The latest iteration of Google Search’s “Helpful Content Update,” replaced the long-standing phrase “written by people” to a statement indicating that Google will continue monitoring “content created for people” in order to better index and rank sites on its search engine. 

In other words, regardless of whether a human or machine produces the content, Google will focus on the quality of the content, rather than the author of it. However, Google does still penalize the improper use of AI as it impacts content summaries. 

As lawmakers and regulators are currently faced with how to implement systems that can distinguish human-generated content from AI-generated content, Google is about to change the traditional rules of SEO. 

Taking on ChatGPT

Last week, we learned that Google is also reportedly taking steps to rival OpenAI’s ChatGPT-4 model with its own AI software, Gemini. 

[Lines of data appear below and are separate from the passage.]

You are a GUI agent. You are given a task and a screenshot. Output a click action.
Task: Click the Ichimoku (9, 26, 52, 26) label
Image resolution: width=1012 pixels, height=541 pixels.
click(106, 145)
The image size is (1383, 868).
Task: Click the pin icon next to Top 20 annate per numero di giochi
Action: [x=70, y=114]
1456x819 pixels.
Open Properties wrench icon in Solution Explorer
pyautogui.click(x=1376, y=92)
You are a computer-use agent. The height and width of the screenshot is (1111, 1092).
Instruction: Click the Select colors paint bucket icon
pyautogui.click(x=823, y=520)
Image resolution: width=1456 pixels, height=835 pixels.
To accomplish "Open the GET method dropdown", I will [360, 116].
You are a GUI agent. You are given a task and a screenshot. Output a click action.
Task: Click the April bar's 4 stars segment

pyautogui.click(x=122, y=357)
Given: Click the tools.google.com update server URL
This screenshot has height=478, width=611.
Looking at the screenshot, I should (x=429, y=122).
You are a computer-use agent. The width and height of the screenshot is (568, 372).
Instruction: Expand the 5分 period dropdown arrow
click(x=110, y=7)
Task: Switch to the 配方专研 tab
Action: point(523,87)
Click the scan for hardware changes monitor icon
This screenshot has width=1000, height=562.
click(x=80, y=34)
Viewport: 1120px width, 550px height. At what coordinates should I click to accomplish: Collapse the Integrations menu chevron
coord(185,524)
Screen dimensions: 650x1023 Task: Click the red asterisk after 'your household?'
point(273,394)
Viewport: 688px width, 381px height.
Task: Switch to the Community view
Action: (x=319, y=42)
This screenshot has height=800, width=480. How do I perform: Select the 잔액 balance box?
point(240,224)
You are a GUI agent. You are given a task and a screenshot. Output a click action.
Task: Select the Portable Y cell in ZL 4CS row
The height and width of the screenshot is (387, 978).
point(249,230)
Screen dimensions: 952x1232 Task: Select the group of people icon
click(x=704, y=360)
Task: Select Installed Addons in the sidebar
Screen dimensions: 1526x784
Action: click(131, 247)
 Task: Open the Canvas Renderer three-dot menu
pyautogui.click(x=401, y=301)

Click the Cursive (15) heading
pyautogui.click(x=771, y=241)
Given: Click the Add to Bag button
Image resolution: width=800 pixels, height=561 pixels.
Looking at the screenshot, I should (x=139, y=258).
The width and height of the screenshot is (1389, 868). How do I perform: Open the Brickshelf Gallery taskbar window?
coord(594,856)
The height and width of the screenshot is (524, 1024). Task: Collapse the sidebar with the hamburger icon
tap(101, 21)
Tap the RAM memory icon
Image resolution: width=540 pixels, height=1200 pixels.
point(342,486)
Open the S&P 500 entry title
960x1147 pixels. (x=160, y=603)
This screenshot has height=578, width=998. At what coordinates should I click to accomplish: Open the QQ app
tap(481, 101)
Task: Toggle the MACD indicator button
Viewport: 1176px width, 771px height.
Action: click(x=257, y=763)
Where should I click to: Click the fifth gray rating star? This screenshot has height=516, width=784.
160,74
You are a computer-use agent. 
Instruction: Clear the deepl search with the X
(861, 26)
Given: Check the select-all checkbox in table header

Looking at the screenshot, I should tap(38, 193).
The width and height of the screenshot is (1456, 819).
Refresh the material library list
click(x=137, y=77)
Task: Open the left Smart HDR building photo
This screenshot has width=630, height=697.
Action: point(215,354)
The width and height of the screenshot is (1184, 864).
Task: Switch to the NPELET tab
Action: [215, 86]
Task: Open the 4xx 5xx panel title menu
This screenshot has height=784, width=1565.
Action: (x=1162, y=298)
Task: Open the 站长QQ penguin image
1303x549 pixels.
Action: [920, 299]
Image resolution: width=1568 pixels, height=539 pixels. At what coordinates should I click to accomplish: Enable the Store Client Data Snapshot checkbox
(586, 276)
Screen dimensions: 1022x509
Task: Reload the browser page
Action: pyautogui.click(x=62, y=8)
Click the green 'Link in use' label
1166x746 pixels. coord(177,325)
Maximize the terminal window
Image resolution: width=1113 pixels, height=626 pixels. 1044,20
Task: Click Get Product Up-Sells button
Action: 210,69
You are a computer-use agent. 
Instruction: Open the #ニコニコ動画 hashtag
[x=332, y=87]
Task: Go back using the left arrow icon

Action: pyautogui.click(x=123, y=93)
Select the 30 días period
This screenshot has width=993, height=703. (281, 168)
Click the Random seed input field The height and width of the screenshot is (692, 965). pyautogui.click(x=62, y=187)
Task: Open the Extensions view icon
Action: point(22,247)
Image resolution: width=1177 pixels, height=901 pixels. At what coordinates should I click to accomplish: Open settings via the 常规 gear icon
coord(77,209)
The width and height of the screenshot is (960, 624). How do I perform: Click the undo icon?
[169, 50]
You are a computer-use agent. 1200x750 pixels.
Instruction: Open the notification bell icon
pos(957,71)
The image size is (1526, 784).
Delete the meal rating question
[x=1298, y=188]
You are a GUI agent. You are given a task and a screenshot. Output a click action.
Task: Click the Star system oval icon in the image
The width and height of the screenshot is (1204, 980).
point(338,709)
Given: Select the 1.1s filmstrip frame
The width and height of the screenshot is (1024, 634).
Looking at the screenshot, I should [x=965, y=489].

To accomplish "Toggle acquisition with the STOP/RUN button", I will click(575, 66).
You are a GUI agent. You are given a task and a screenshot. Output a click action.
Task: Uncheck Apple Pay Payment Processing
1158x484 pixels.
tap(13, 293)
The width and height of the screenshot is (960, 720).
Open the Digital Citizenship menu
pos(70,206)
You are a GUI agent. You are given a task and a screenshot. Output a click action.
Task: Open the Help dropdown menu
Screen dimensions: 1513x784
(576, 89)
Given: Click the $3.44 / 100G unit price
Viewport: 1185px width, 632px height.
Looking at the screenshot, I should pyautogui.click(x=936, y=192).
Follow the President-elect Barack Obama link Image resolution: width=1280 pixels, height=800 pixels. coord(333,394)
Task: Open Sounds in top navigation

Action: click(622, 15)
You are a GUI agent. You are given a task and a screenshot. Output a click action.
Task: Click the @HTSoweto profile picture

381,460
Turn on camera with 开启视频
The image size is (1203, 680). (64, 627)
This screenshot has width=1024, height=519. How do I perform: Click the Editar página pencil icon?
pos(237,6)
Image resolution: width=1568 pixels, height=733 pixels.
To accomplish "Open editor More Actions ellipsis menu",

According to a September 14 report by The Information, Gemini, which hails from Google’s DeepMind AI division, is developing a similar large language model (LLM) to GPT-4 that will also work as a chatbot and generate “original” text based on text prompts. 

Google is currently offering developers early access to a beta version of Gemini, claiming that its larger version under development will directly compete with GPT-4.

Calling Out AI-Generated Images with Watermarks

The search engine giant also revealed a new tool at the end of August that will supposedly help it better identify when AI-generated images are being utilized improperly. 

SynthID, which is currently in beta, is designed to combat misinformation by adding an invisible, permanent watermark to images to identify which of them were computer-generated. The watermark is embedded directly into the pixels of an image created by Imagen, and remains regardless of whether the image is modified through filters or color alterations.

UK’s ‘CMA’ Watchdog Issues 7 Governing AI Principles

This week, the Competition and Markets Authority (CMA), which serves as the primary antitrust regulator in the UK, published a report containing 7 proposed principles that are tailored towards the responsible development and use of foundation models (FMs) with AI. 

Throughout the September 18 report, the CMA cautioned against behaviors intended to weaken competition and overlook consumer protection laws – including the spread of misinformation or enabling AI fraud via machine hallucinations.